• _Task data_:
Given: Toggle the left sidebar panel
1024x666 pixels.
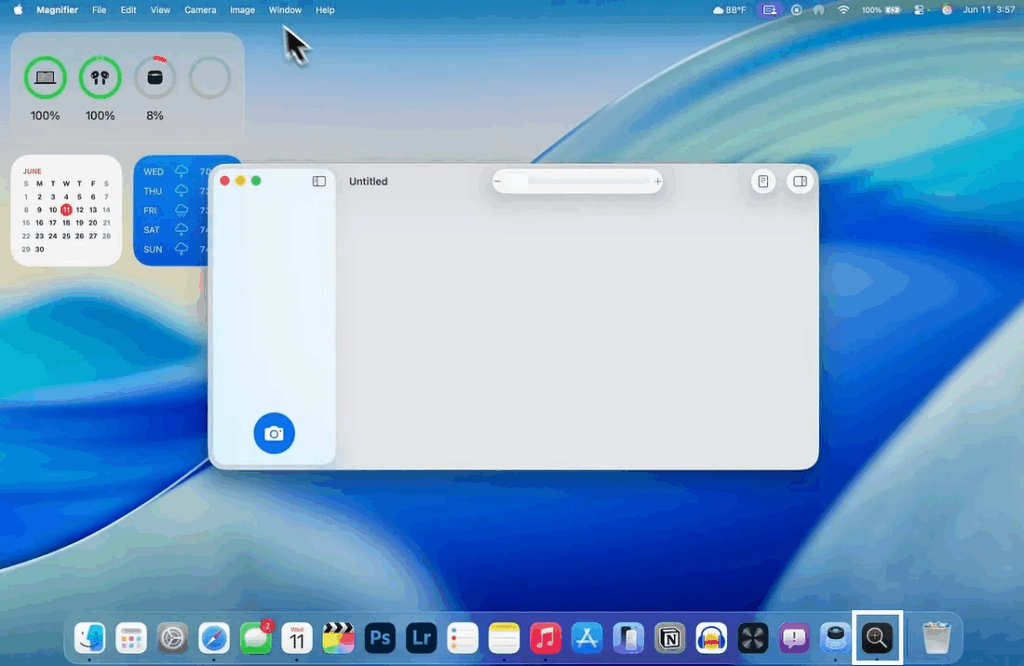Looking at the screenshot, I should tap(319, 181).
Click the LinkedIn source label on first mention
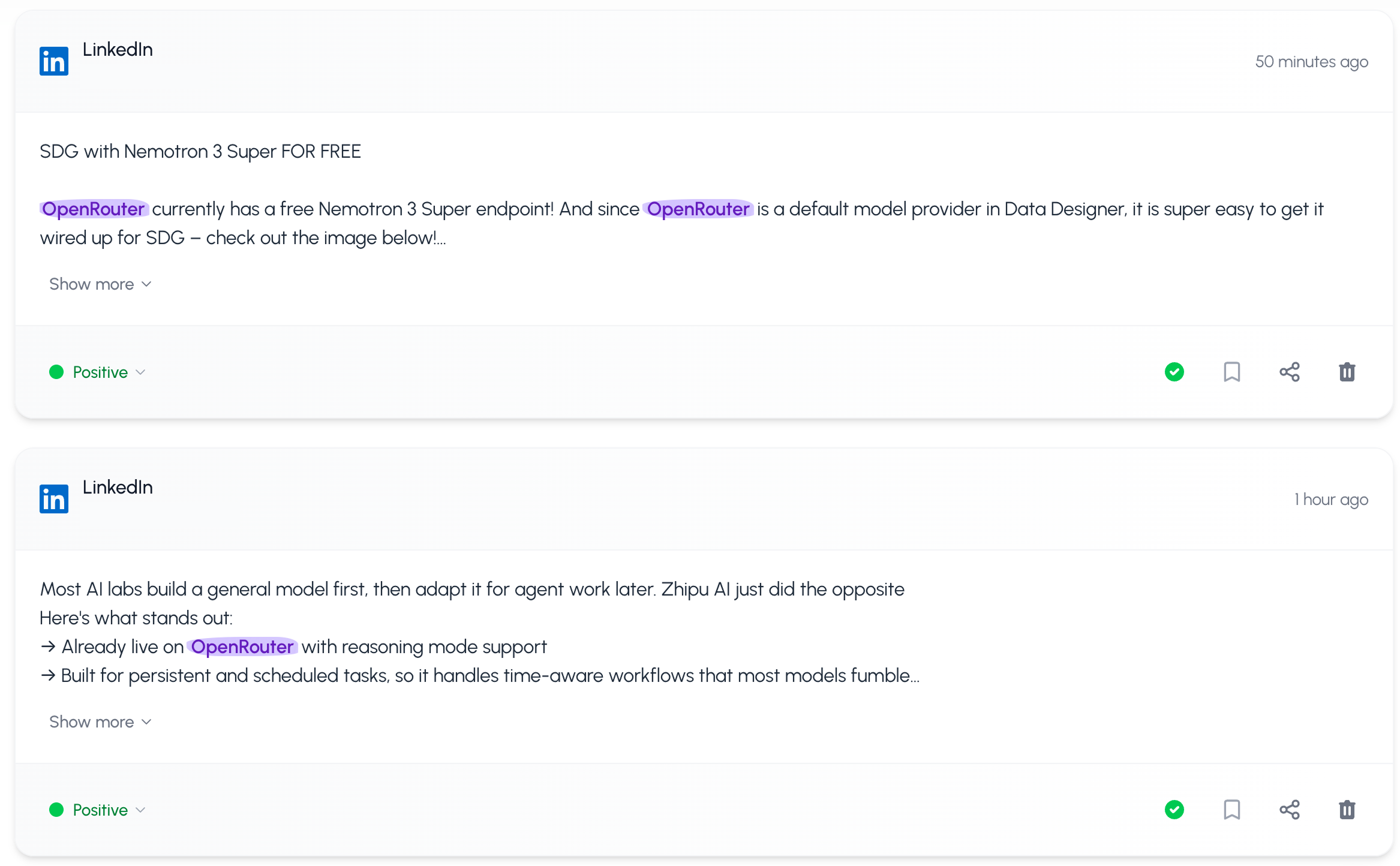1400x866 pixels. (118, 50)
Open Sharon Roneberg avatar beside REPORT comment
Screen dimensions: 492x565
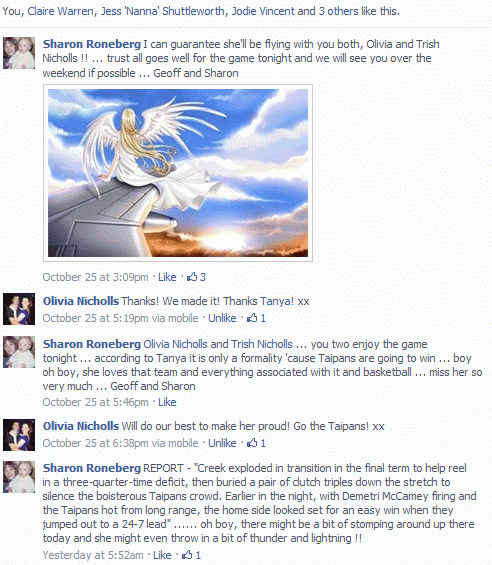coord(19,477)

• _Problem statement_: An exact copy of every entry above is needed, with the pictures left out.

• _Exercise output_:
Given: Toggle the left sidebar panel
1024x666 pixels.
Looking at the screenshot, I should tap(319, 181).
Click the LinkedIn source label on first mention
1400x866 pixels. (118, 50)
Open Sharon Roneberg avatar beside REPORT comment
Screen dimensions: 492x565
coord(19,477)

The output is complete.